- **What this exercise asks**:
A. Answer these questions about the post on immigration rallies:
(i) Who provided extensive coverage of the May 1 illegal immigration marches?
(ii) What is the date of the Immigration Blog posting that notes the freedom to assemble does not exist in other countries?
(iii) About how many workers in the U.S. and Canada does UNITE HERE represent?
B. Carry on the post about immigration rallies, picking up after its last sentence.

- **Article**:
▶

CORE ISSUE #1: WHO IS BEHIND MANY RALLIES & DOES THEIR POLITICAL AGENDA ADVANCE THE CAUSE OF FREEDOM?

Is the immigration debate really about "only seeking a legal pathway to citizenship" by people who love America and, thus, long to be officially a part of her? Information in previous postings by Andrew (here, here) and Marc would certainly suggest not.

Extensive coverage of the May 1 illegal immigration marches by Michelle Malkin only raises further questions about who is behind many of the rallies:

A Day to Hate the Yanquis
The Pictures You Won't See
Borders? What Borders?
The Day to Hate Republicans
L.A.'s Reconquista Reporter
[UPDATE: Here are some more links:
Where's the Compassion?
Reconquista 101
Calling White People "Wetbacks?"
Aztlan brown beret picture, showing a map of the Southwest USA becoming part of Mexico
Following all the links in these postings will be an eye-opener]

So do postings at Malkin's The Immigration Blog. The April 10 posting reminds us that the freedom to assemble does not exist in other countries who receive less criticism at these rallies than America. What does that say about the protestors' political agenda?

Lovers of the late communist guerilla Che and socialist groups like A.N.S.W.E.R. are the antithesis of freedom-loving Americans and they appear to be commandeering the illegal alien protest movement in many parts of the country. These are not people who love America and the timeless principles of her Founding.

Others who promote the same immigration political agenda need to be careful about aligning themselves with (or being manipulated by) such non-democrats.

Byron York reminds us that labor unions are intimately involved because it aligns with their own economic self-interest of growing union membership - even if the immigration policies they end up supporting run counter to both the rule of law and America's Founding principles:

UNITE HERE, which represents about 460,000 workers in the U.S. and Canada but hopes to unionize millions of newly arrived, low-paid, unskilled immigrant workers, played a major role in organizing the Washington rally, as well as other pro-illegal-immigration events across the country...

◀

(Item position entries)
▶

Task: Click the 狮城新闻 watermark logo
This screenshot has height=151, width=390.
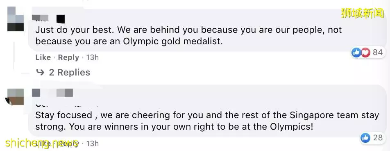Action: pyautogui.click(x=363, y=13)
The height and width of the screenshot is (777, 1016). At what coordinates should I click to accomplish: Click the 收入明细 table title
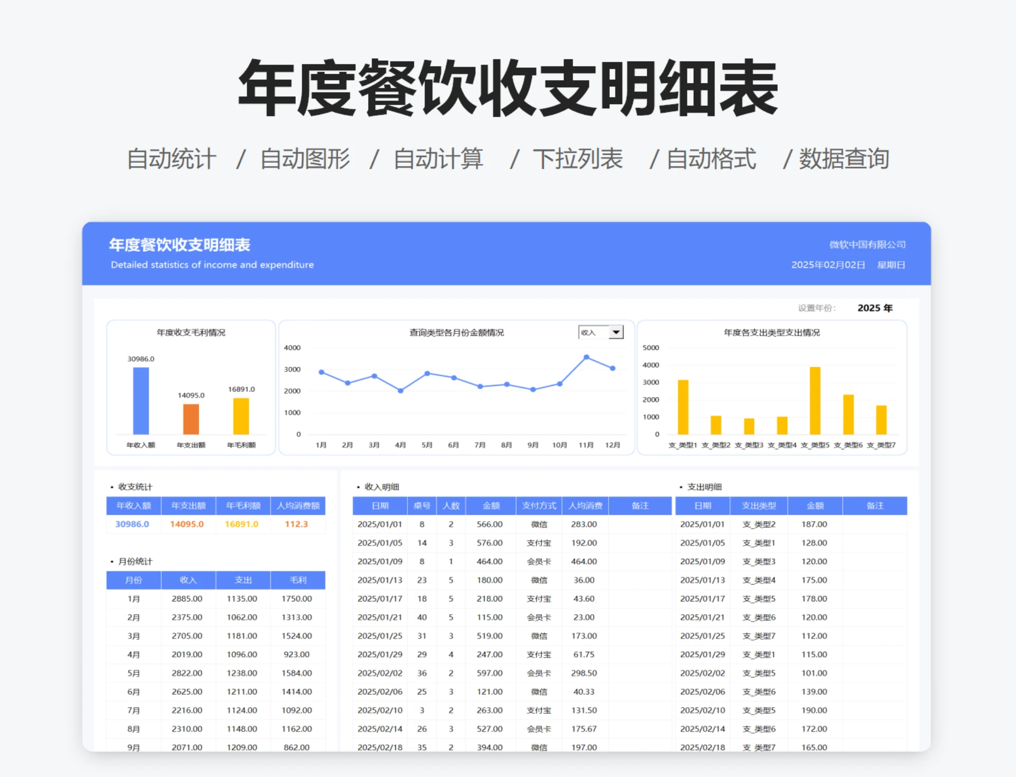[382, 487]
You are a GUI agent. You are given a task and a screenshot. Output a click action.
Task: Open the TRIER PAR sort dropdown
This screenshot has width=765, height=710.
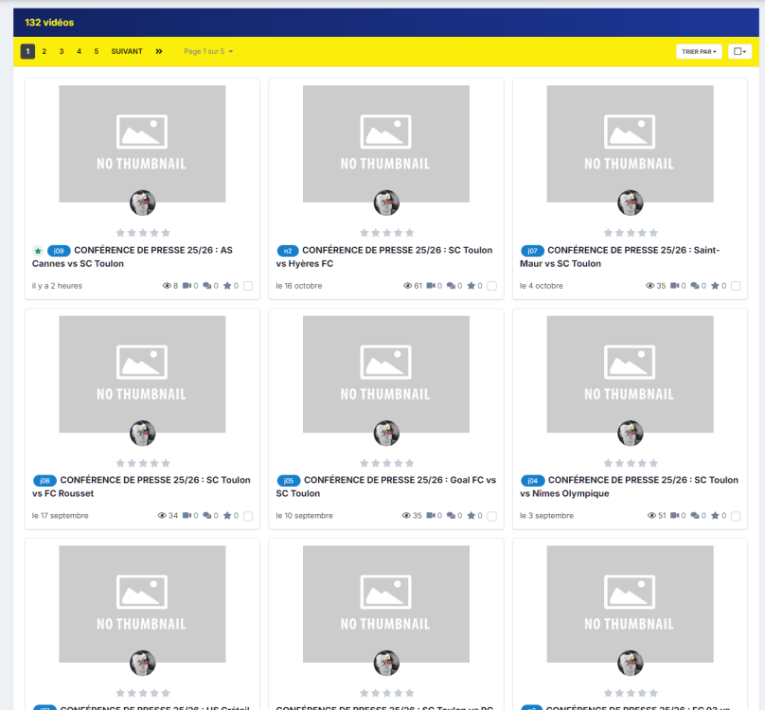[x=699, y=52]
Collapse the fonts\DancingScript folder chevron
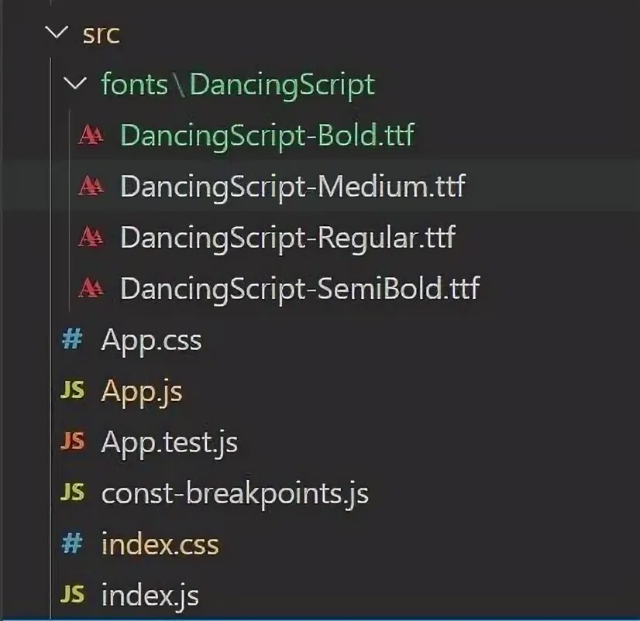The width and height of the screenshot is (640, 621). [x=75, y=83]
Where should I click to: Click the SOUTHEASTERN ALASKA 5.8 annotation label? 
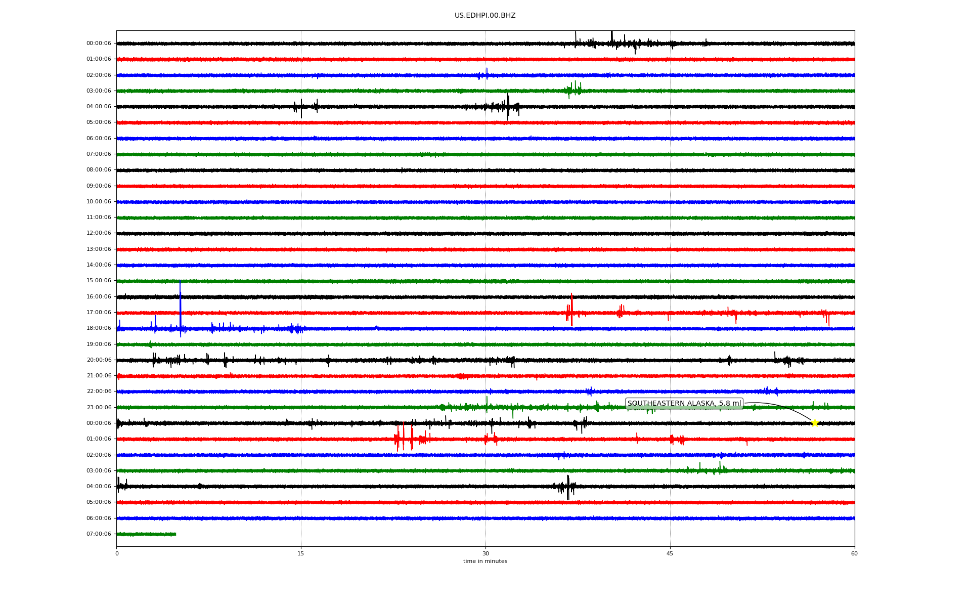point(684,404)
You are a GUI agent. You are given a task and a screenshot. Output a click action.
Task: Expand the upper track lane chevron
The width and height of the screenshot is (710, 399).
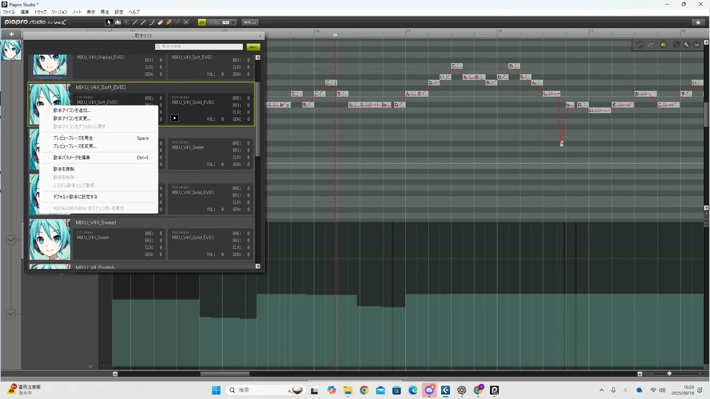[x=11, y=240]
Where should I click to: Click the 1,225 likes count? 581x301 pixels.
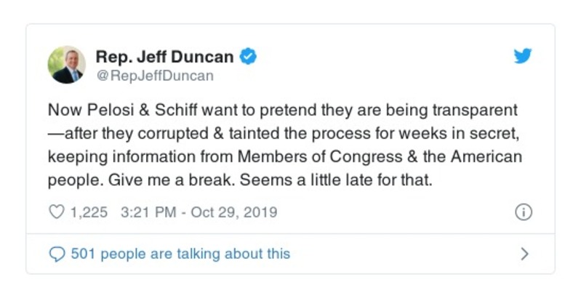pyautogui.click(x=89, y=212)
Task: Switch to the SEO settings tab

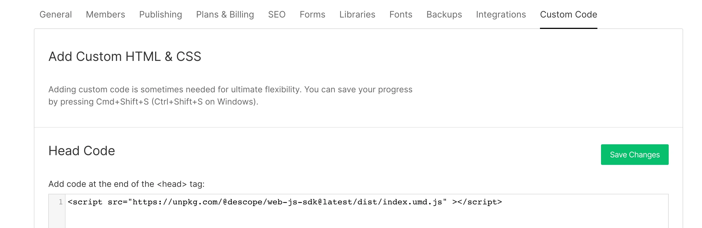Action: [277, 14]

◀

- **Answers to the problems**:
A.
(i) Michelle Malkin
(ii) April 10
(iii) About 460,000

B.
The chief organizer and spokesman of the Washington rally was a man named Jaime Contreras, who heads the local SEIU chapter...

SEIU and UNITE HERE, along with a few others like the American Federation of State, County, and Municipal Employees, are key sources of money, talent, and organization in the nationwide campaign to legalize illegal immigrants.

The Chamber of Commerce deserves some criticism, too, for its implicit support of illegal aliens as "cheap labor" in the workforce, although their involvement has been more passive than the unions.

Determining who is behind many of the rallies and identifying their political agenda is a real issue that needs more public scrutiny.

CORE ISSUE #2: THE ILLEGAL IMMIGRATION CAUSE IS NOT MORALLY EQUIVALENT TO MARTIN LUTHER KING JR'S NOBLE CRUSADE

It is an insult to the legacy of Martin Luther King, Jr. to suggest that this week's protests have any moral basis comparable to King's efforts on behalf of black Americans.

Mark Krikorian elaborates on why:

The question now is whether the government of the United States will give in to the mob...

...the use of direct action to intimidate lawmakers is largely alien to American experience. The civil-rights marches, which the illegal-alien movement frequently points to as its inspiration, were explicitly patriotic and constitutional affairs. The 1963 march on Washington didn't feature foreign flags and racist, anti-American signs; on the contrary, Martin Luther King Jr.'s "I Have a Dream" speech pointed to the promise of "the magnificent words of the Constitution and the Declaration of Independence," written by "the architects of our Republic," and his peroration was based on the lyrics of "My Country, 'Tis of Thee."

The illegal-alien marches, starting almost two months ago in Chicago, have more in common with the anti-war marches of the 1960s in their hostility to the American constitutional order...

It is equally absurd to use meaningless cliches and label every political cause a "civil rights issue" - a behavior that can only result from a superficial understanding of the principles underlying the American Founding as well as King's just crusade.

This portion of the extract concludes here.